Isso não vai acontecer, por uma razão: os países bálticos eram a seguir, a Polónia era a seguir e toda a arquitetura de estabilidade da Europa, que já é frágil, cairia por aí abaixo.

Apesar de tudo a geografia não vai mudar e ucranianos e russos vão ter que conviver como vizinhos. O que é que a História nos ensina sobre issto?

Ensina-nos uma coisa que os Polacos traduzem num ditado, num provérbio: “troco a nossa gloriosa história por uma melhor geografia”.

Com que impressão ficou de Zelensky?

Fiquei com muito boa impressão. Tive oportunidade até de conversar diretamente com ele, até sobre matérias substantivas no plano político, durante o almoço. E assisti também às conversas que ele teve com o Presidente e com as outras pessoas. Fiquei com muito boa impressão.
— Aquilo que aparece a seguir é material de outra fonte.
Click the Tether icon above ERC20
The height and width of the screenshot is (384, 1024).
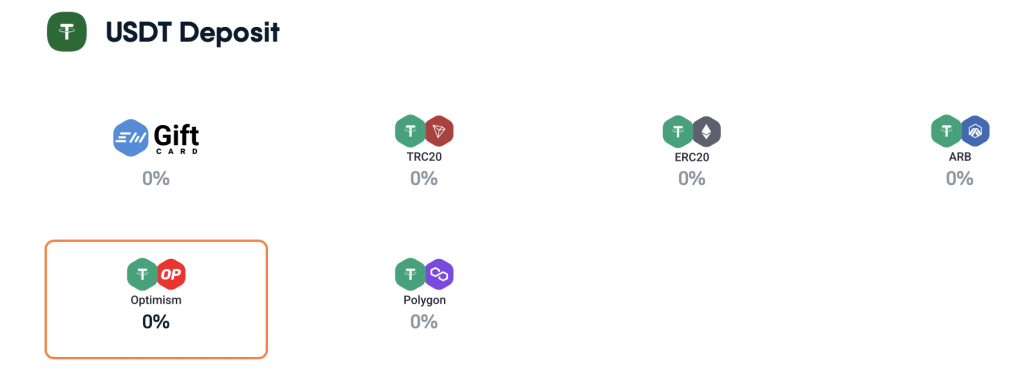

E sobre o significado da presença e das mensagens que o Presidente da República deixou nesta visita à Ucrânia?

O Presidente fez tudo direito. Fez o discurso em ucraniano, que lhe deu evidentemente grande vantagem psicológica. Fez declarações positivas e sensatas. Acho que a visita do Presidente da República foi um grande sucesso.